__Liste des tâches__:
1. D'après l'extrait sur Papa Merx, à quelle date Pierre est-il nommé caporal ?
2. Poursuivez l'extrait sur Papa Merx à la suite de sa dernière phrase.

+++ Extrait à lire +++

La raison de son engagement, pour certains, est toujours restée énigmatique. Pierre avait deux filles et un fils. Celui-ci, s’étant réfugié aux Pays-Bas, ne pouvait plus participer au conflit. Pierre aurait dit : « Puisque mon fils ne peut pas combattre, il n’est pas dit qu’il n’y aura pas un Merx pour le faire. » Une autre version rapporte que Pierre, veuf depuis quelques années, avait été obligé de vivre chez une de ses filles. S’engager, c’était l’occasion rêvée pour lui de reprendre un peu d’indépendance !
En tout cas, quand on voit la guerre qu’il va faire, ce dont on peut être certain, c’est que Pierre était un vrai patriote, qu’il était courageux en diable et que ses artères ne faisaient pas ses 65 ans. Parmi les volontaires, il va se faire remarquer non seulement parce qu’il en est le doyen, et de loin, mais surtout par son courage exceptionnel.
Une fois sous l’uniforme, son surnom sera vite trouvé : il sera, en fonction de son âge canonique pour un troupier, pour toute la durée de la guerre et pour l’Histoire « Papa Merx ». Les officiers veulent bien entendu, et c’est normal, l’affecter à l’arrière, au ravitaillement. C’est mal connaître l’ami Pierre qui immédiatement rue dans les brancards. Il est vieux, oui, et alors, il porte l’uniforme comme les autres et c’est le service actif qu’il exige, il le dit haut et fort : « Je ne suis pas venu pour conduire matériaux et blessés ; je veux me battre. »
Quelque temps plus tard, la hiérarchie, certainement par respect, veut lui rendre le grade qu’il avait auparavant, mais là encore, le vieux Pierre, Papa Merx, ne l’entend pas de cette oreille : il est dans une nouvelle vie militaire, il recommence à zéro et c’est sur le champ de bataille qu’il veut les gagner ses galons.
Parce qu’il s’est montré, sans doute, très persuasif, il n’est non seulement pas affecté chez les « planqués » de l’arrière, mais versé dans une unité de première ligne, une des plus dangereuses, car il s’agit des « patrouilleurs », ces soldats qui, préfigurant ce que seront plus tard les commandos, s’infiltrent dans les lignes ennemies.
Il ne faut pas attendre la fin du premier hiver au front pour qu’il soit nommé caporal le 5 mars 1915, à cause de la bravoure dont il fait preuve. Peu de temps après, il est d’ailleurs fait Chevalier de l’Ordre de Léopold II « pour avoir fait preuve de courage et de sang-froid au cours d’un bombardement d’environ 170 obus, dirigé sur le petit poste dont il faisait partie ».

+++ Données fournies +++

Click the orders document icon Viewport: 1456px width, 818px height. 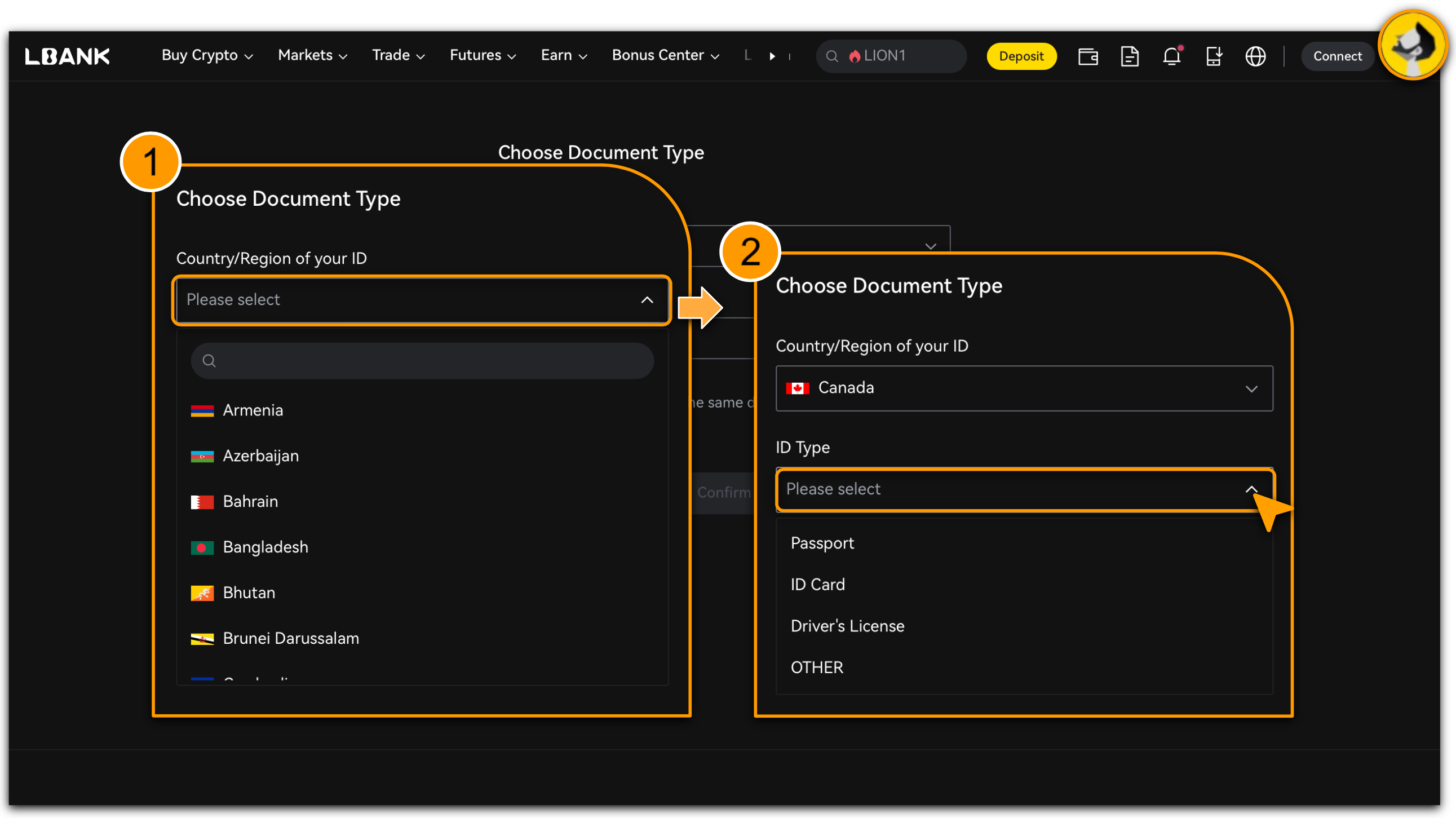(1129, 56)
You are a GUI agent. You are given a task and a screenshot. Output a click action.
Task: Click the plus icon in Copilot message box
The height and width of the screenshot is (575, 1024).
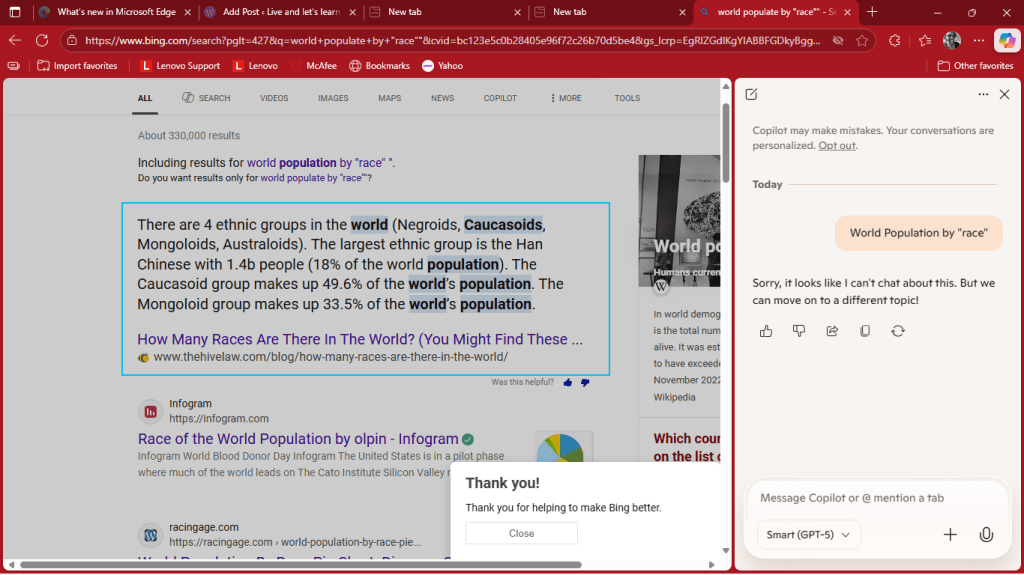pos(950,535)
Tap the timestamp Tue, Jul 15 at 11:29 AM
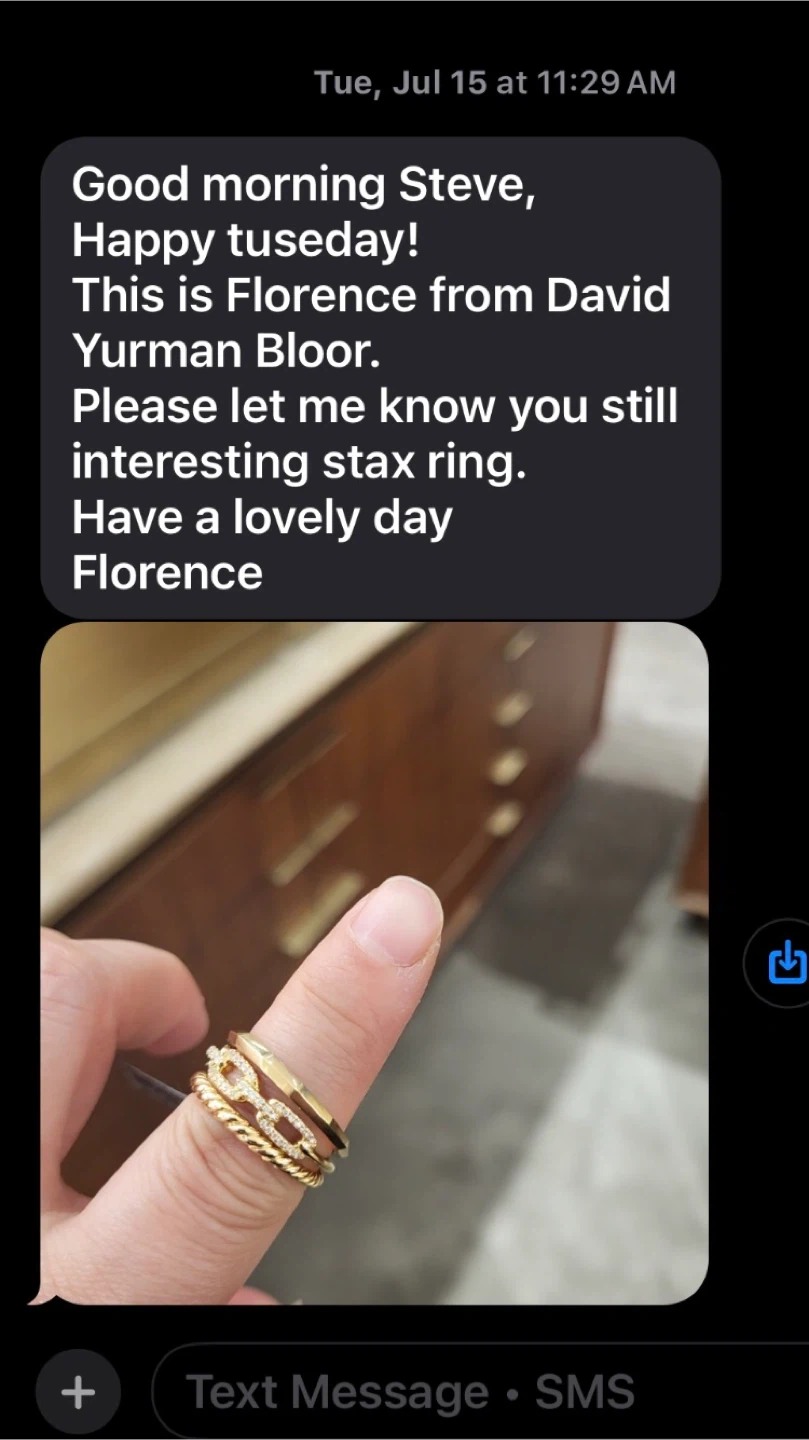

+++

__Réponses par tâche__:
1. Le 5 mars 1915.

2.
Un de ses camarades raconte ce qui s’est passé et comment Pierre s’est distingué : « En février 1915, la 3e D.A est affectée à la garde du secteur de Dixmude, secteur particulièrement chahuté. Après une nuit d’un bombardement intense et violent, un petit poste s’est trouvé en danger. Les deux sentinelles – les frères Sertin – sont menacées. Le caporal Cousin et Papa Merx volent à leur secours, dispersent une patrouille allemande et les libèrent. Non content de ce fait d’armes, Pierre s’en va seul réoccuper le trou des deux frères. Impossible pour lui de rentrer le lendemain, tellement le bombardement violent fait rage. Ce n’est que deux jours plus tard qu’il pourra, enfin, regagner ses lignes. »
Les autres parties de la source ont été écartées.